This project exercises the use of:
- Python/ETL queries to turn a 3NF schema into a star schema
- AWS S3 integration to AWS Redshift for parallel import of staging data
- Redshift for querying the imported data
To satisfy the pre-requisites, we recommend that you use Infrastructure as Code to manage all AWS resources. Tools like AWS Cloudformation, Terraform or Pulumi will make the provisioning/decomissioning of the Redshift cluster, s3 user and IAM user/roles easier to reproduce in the future.
- AWS CLI
This will enable us to be authenticated in AWS. The installation guide can be found here.
- AWS IAM role
For the Redshift cluster to read file from S3 buckets, you need to create a new IAM role that has AmazonS3ReadOnlyAccess
.
This role will delegate S3 access to Redshift.
Take note of the ARN (arn:aws:iam::[AWS ACCOUNT ID]:role/[ROLE NAME]) as you will need it when creating the cluster.
Note: this permission must be further restricted in terms of targeted resources but you can temporarily use that as a baseline if you accept not spending time on building fine-grained IAM policies and are comfortable with this temporary setup/cluster.
- AWS IAM User
A new IAM user with programmatic access keys and console access is needed for this project.
The user will need the permission AmazonRedshiftFullAccess
and a new policy.
Create a new policy redshift-passrole
that has the permission on IAM::PassRole.

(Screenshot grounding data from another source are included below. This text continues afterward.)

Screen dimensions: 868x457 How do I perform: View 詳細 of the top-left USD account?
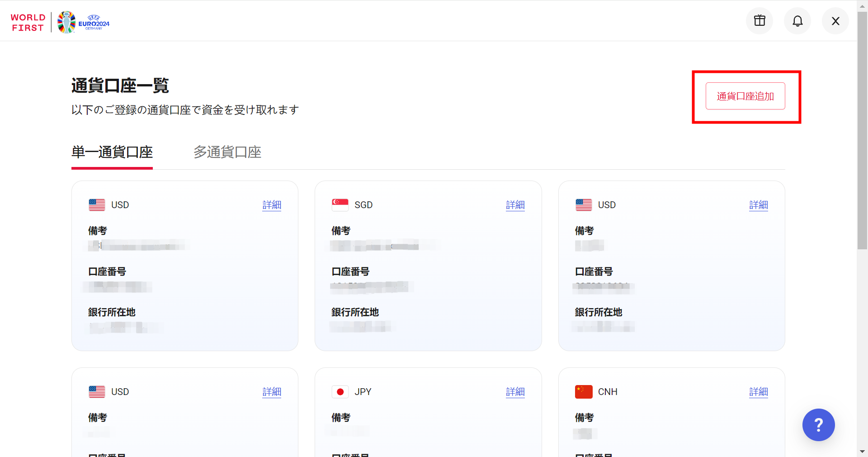(272, 205)
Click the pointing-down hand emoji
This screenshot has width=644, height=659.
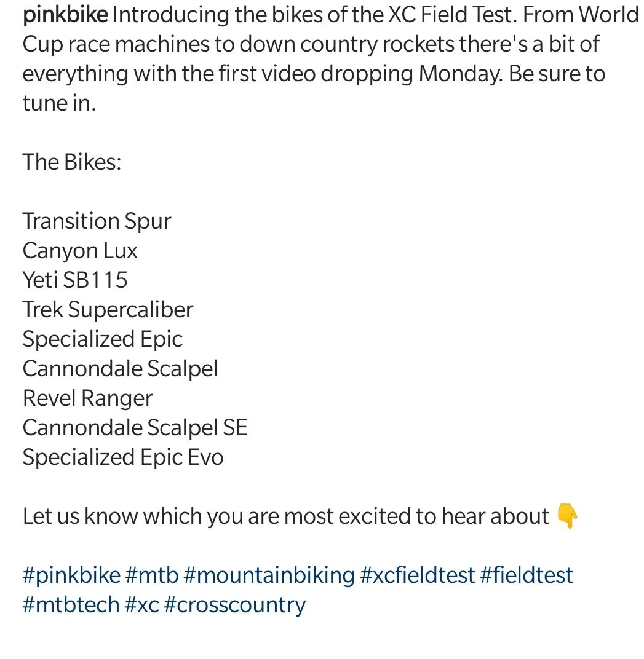(x=568, y=516)
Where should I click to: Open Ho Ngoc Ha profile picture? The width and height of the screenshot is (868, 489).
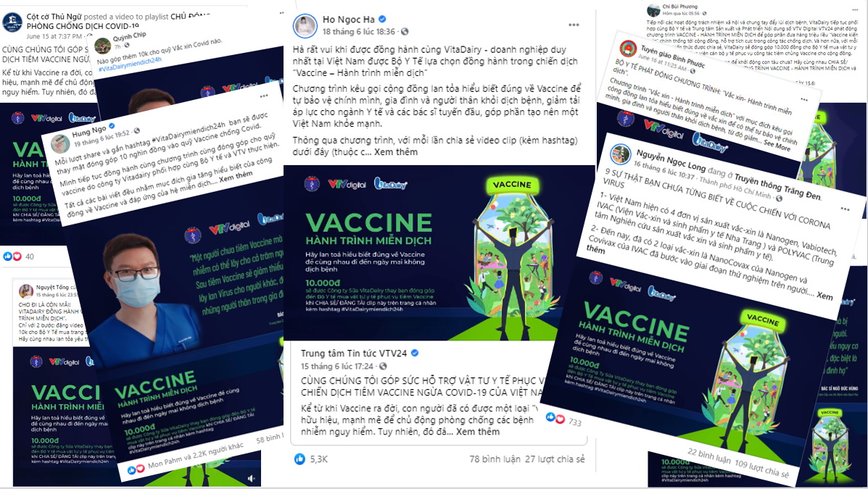(305, 27)
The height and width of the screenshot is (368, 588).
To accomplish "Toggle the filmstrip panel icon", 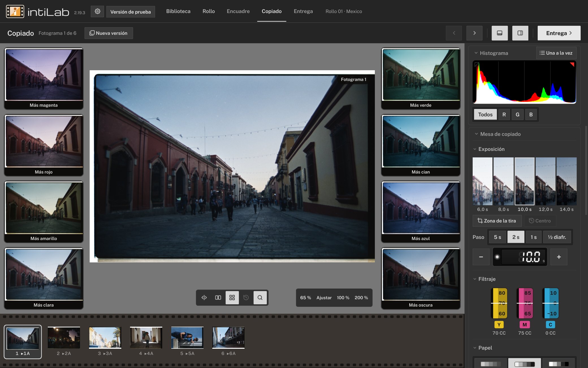I will coord(500,33).
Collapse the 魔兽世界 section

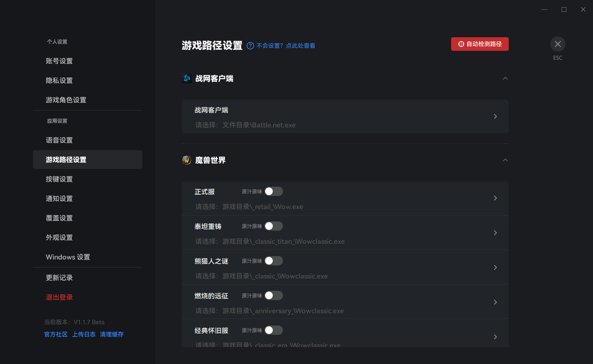[x=505, y=160]
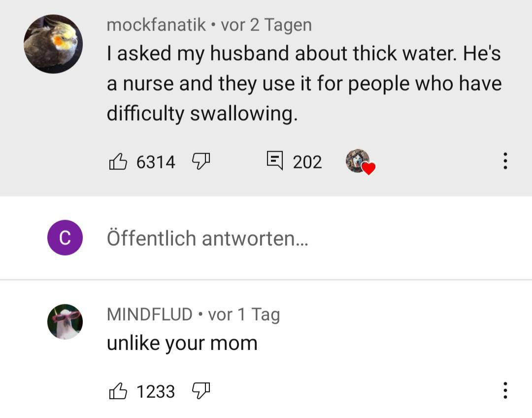The image size is (532, 418).
Task: Select the "unlike your mom" reply text
Action: pyautogui.click(x=182, y=343)
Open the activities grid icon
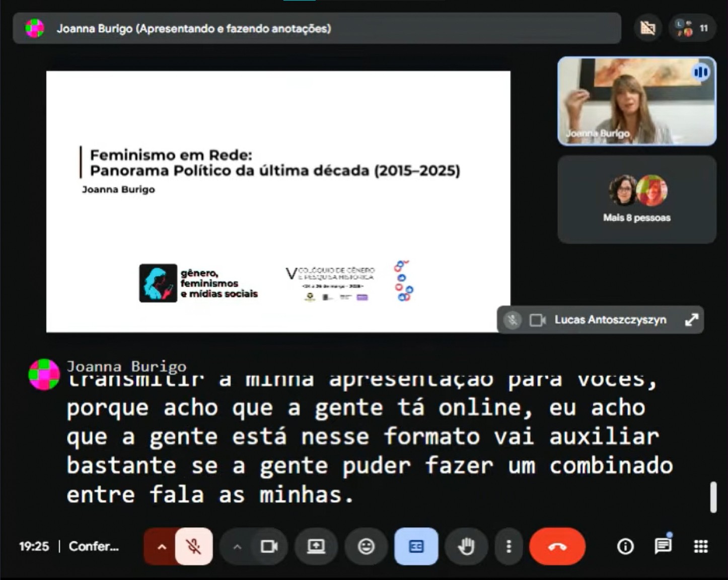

Here, the PassRole
permission for this new user is needed in order to authorize Redshift to assume the previously created IAM role.

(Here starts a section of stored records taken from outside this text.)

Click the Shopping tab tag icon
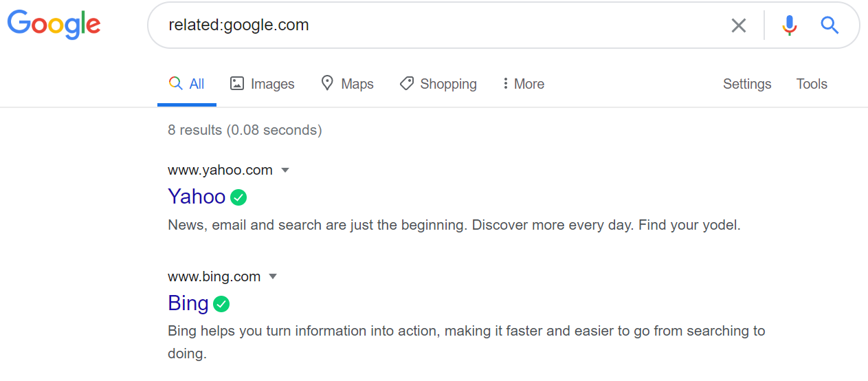 (407, 84)
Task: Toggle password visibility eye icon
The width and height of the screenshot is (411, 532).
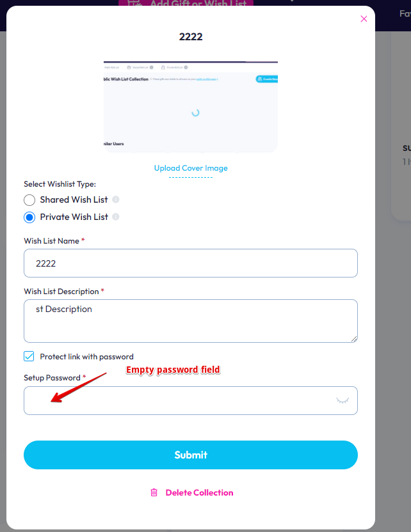Action: (x=343, y=401)
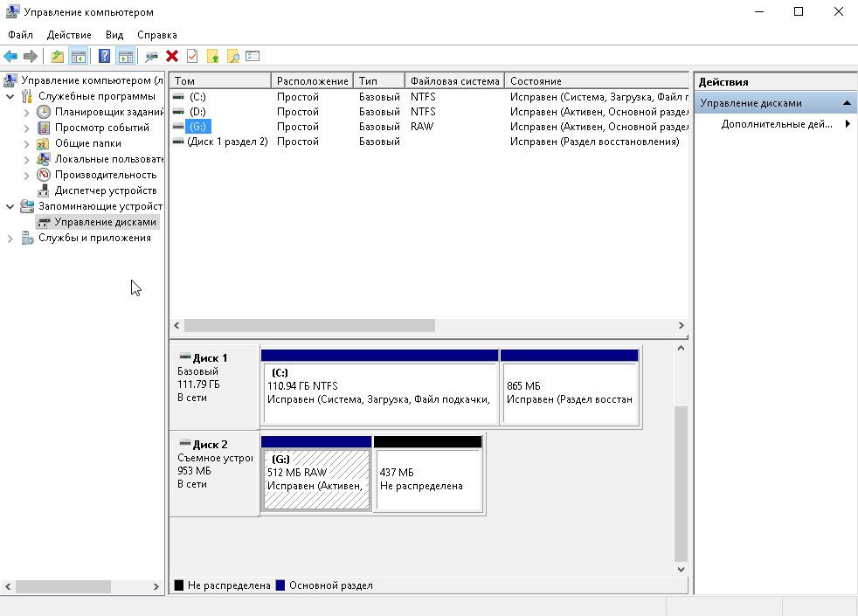Open the Вид menu
Viewport: 858px width, 616px height.
[x=114, y=35]
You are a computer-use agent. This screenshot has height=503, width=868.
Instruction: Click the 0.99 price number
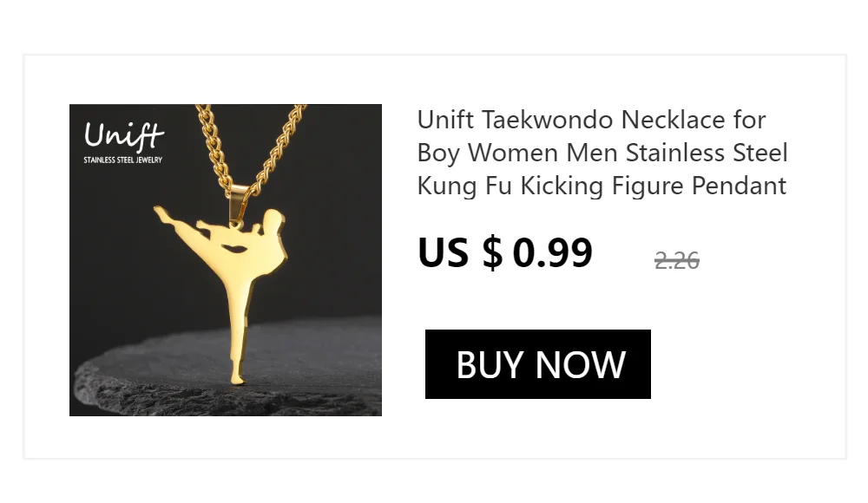click(x=552, y=253)
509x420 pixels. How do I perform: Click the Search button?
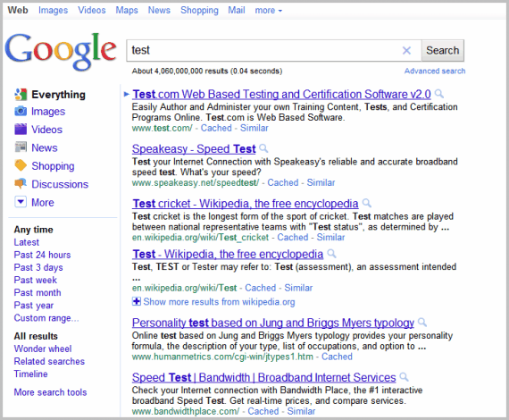click(x=442, y=50)
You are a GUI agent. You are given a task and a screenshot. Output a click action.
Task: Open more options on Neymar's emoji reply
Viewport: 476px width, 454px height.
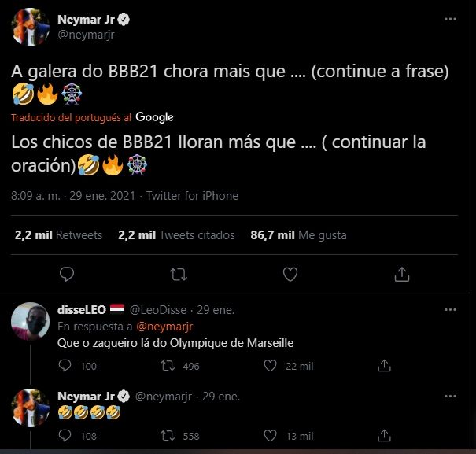[x=449, y=397]
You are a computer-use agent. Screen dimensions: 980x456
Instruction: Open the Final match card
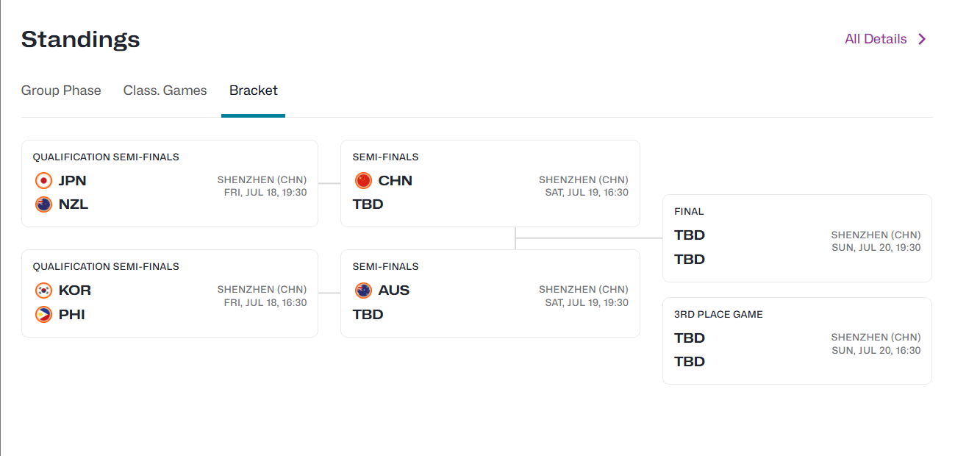pos(797,238)
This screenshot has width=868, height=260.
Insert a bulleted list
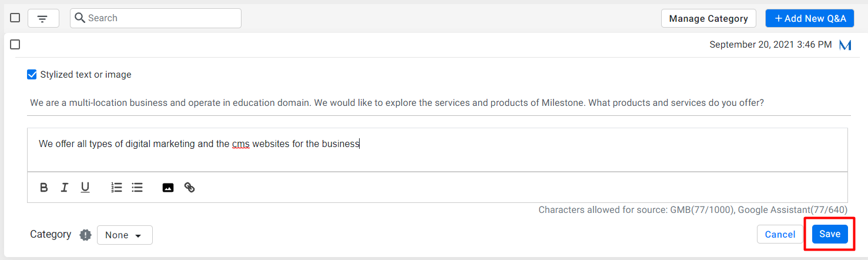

Do not use your root AWS account or an existing user to run this project as a security mistake can open access to someone else to your account.
Now that you've given console access to this new user, you can login in with it for the next pre-requirements.
/!\ Keep this information private and never expose it to anyone or in Git.
Note: this permission must be further restricted in terms of target resources and permission scope but you can temporarily use that as a baseline if you accept not spending time on building fine-grained IAM policies and are comfortable with this temporary setup/cluster.
- AWS Security Group
We will restrict access to Redshift on our personal IP with a Security Group.
In the EC2 console, create a new security group. It's not ideal but for simplicity, put the security group in the default VPC that is already attached to your AWS account.
Add a rule to the security group as follows:
- Type: Custom TCP Rule.
- Protocol: TCP.
- Port Range: 5439. The default port for Amazon Redshift is 5439, but your port might be different. See note on determining your firewall rules on the earlier "AWS Setup Instructions" page in this lesson.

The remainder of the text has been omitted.